Dialogue entre un homme et une rose
À Mademoiselle
Rosaria Desjarlais.
L’homme
– Hâtez-vous de répandre un parfum enivrant,
Petite fleur bientôt fanée.
Hâtez-vous, le soleil demain en se levant
Verra vos corolles fermées.
La rose
– La vie est pourtant belle et c’est tôt pour mourir ;
Je n’ai fait qu’entrevoir la vie ;
Quel est le sort cruel qui veut me la ravir ?

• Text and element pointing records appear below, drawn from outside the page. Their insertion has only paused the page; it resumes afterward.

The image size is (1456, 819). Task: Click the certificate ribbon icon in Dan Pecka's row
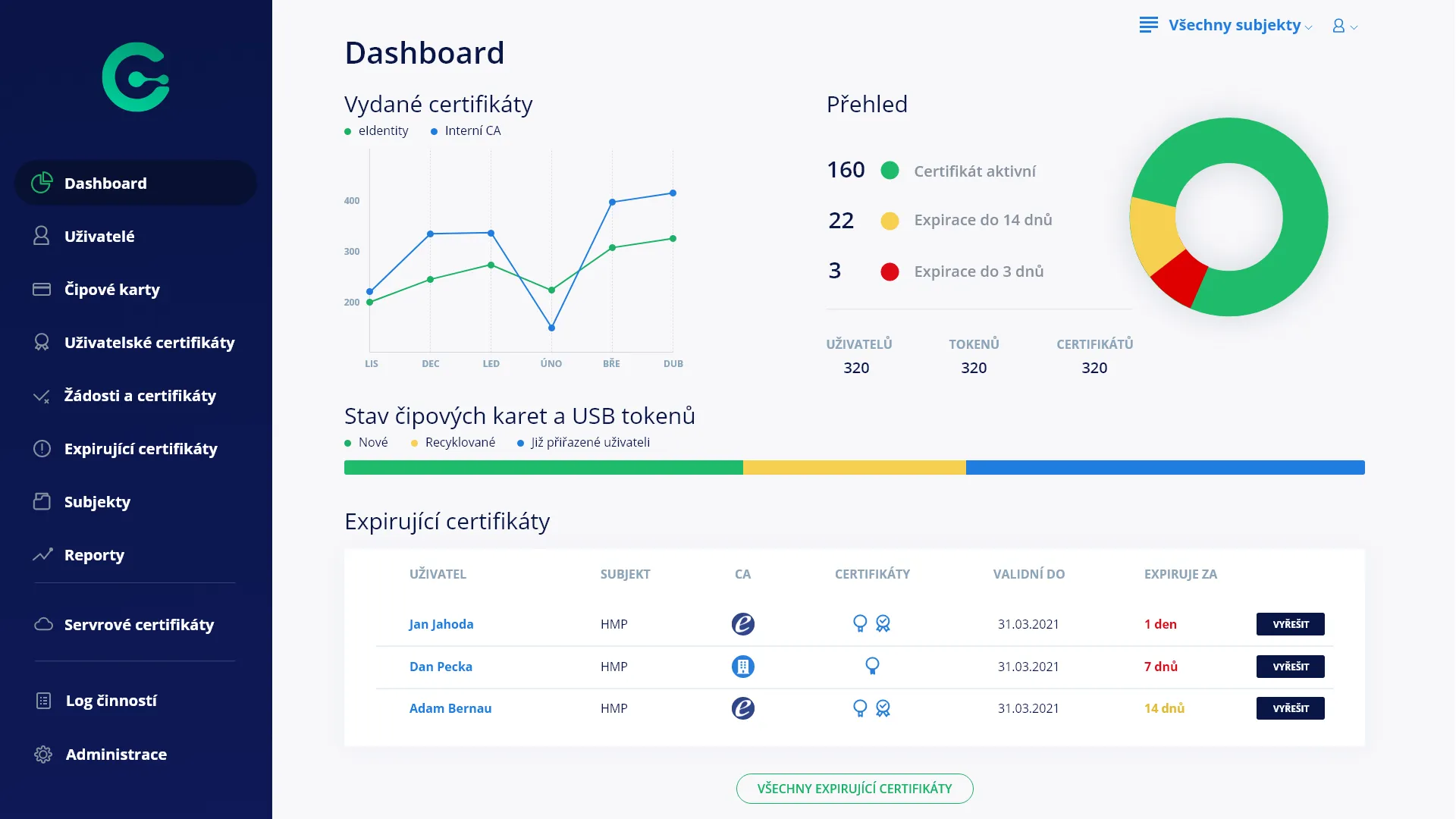872,667
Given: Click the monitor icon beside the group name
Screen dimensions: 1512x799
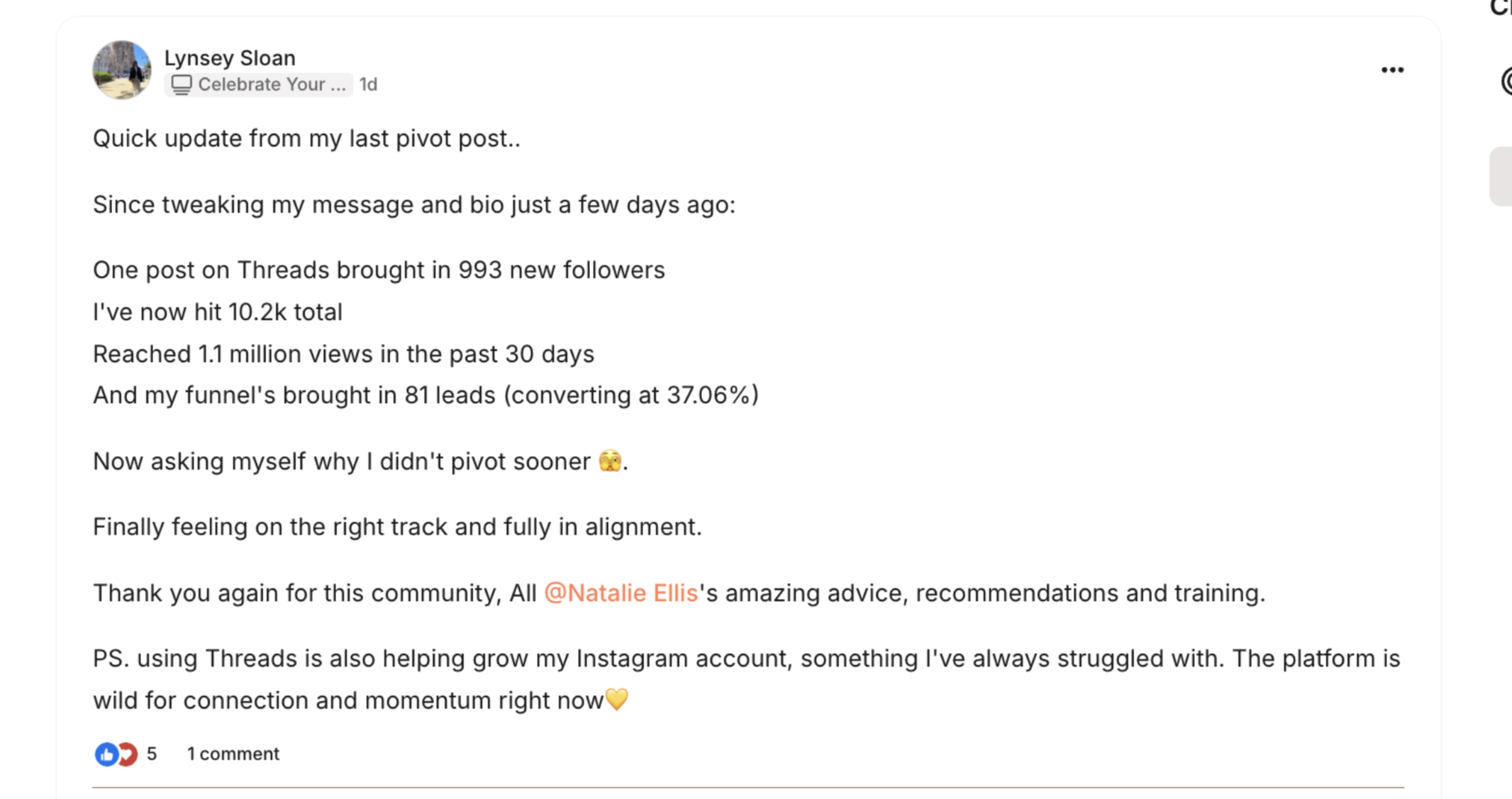Looking at the screenshot, I should 182,84.
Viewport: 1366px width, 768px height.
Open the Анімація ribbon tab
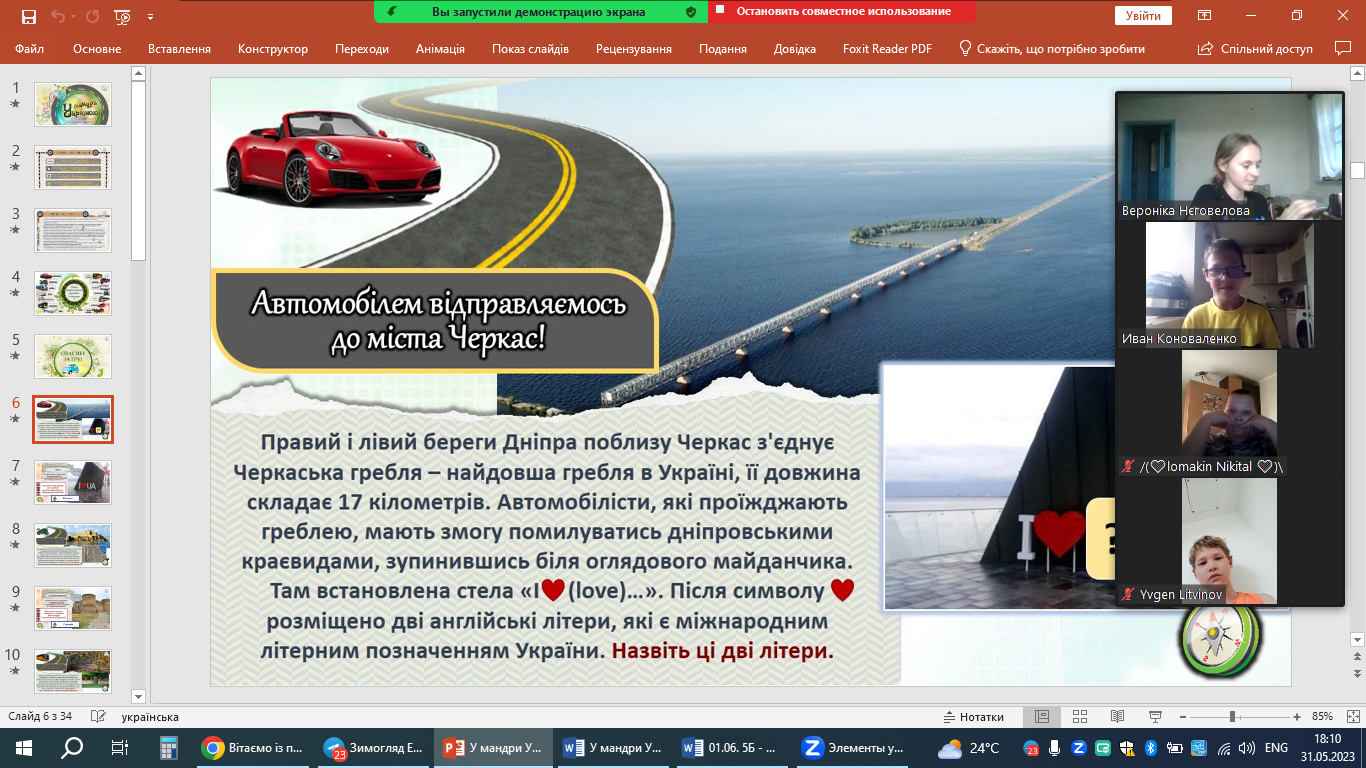pyautogui.click(x=440, y=49)
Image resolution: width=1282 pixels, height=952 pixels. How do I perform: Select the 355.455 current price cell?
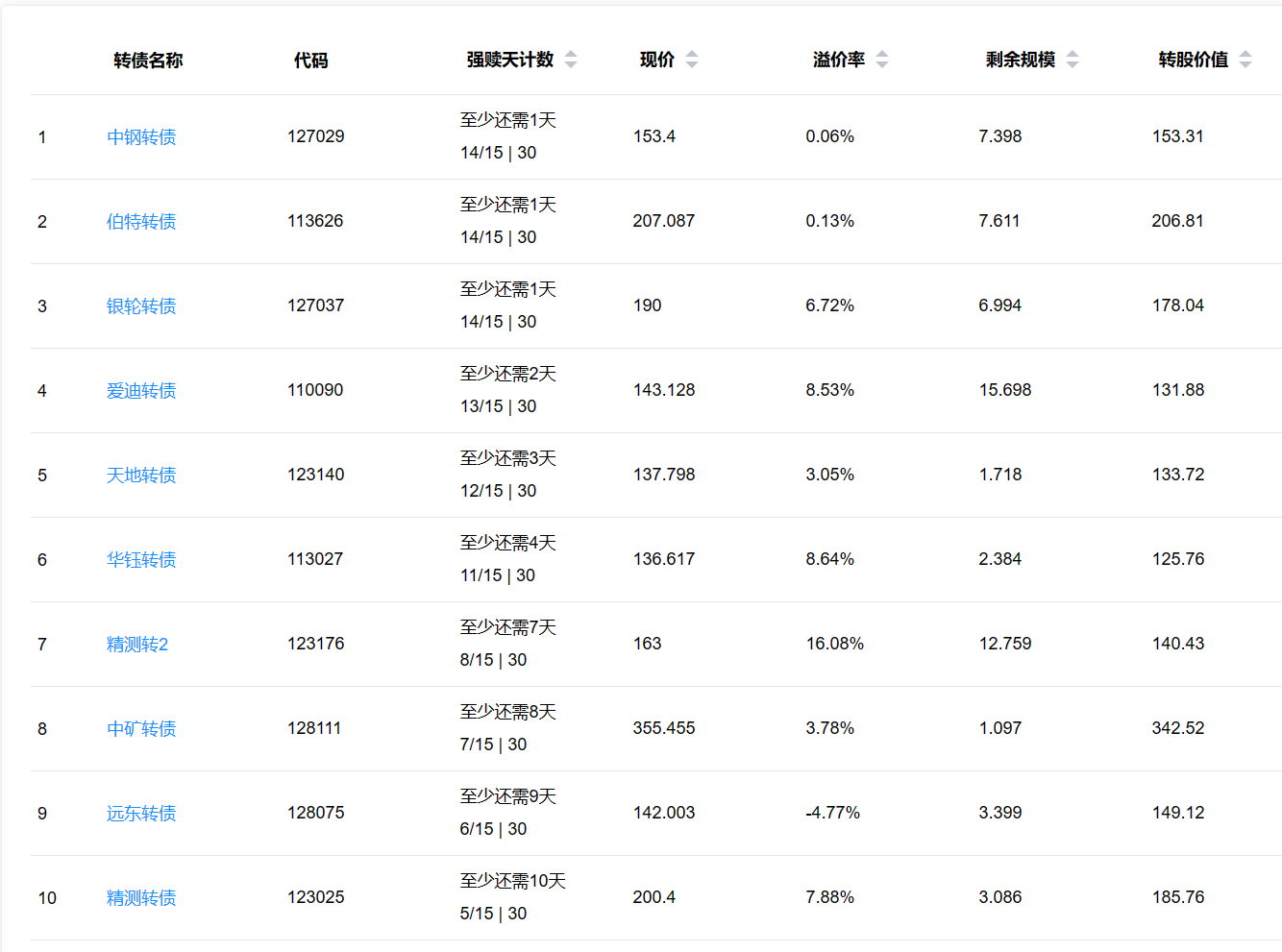click(663, 728)
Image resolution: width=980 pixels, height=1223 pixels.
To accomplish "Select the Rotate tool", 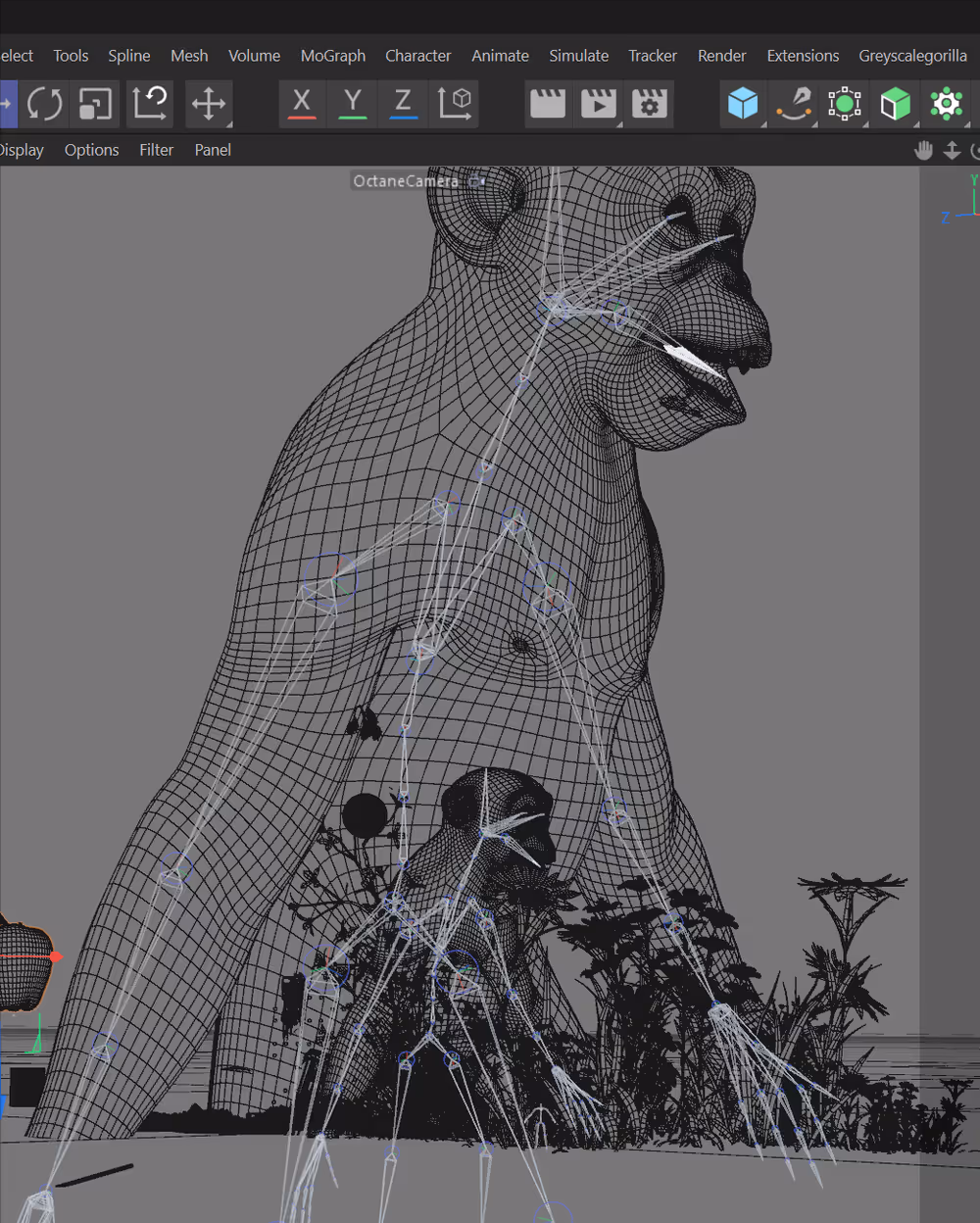I will (x=44, y=104).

Est-ce mon bonheur qu’on envie ?
L’homme
– La vie est bien amère et qui meurt est heureux ;
Qui meurt en faisant sa prière.
La mort est bonne alors, et plus d’un malheureux
Lui tend les bras comme à sa mère.
La rose
– Moi j’ai peur de la mort, et j’aime le soleil,
Le zéphyr, sa douce caresse,
Les oiseaux, le printemps et son aspect vermeil,
Tout, – hors la mort et la tristesse.
L’homme
– Hâtez-vous de mourir, c’est l’automne tantôt ;
N’attendez pas le froid automne.
Évitez la douleur des longs soirs où s’enclot
Celui que l’abandon façonne.
La rose
– Ô mon sort ! ô mon sort ! comme il est malheureux
De ne goûter qu’un peu la vie ! –
L’homme
– Ô mon sort ! ô mon sort ! que ne suis-je de ceux
Dont la faim n’est pas assouvie !
Amédée JASMIN, Au pays des ailes, 1915.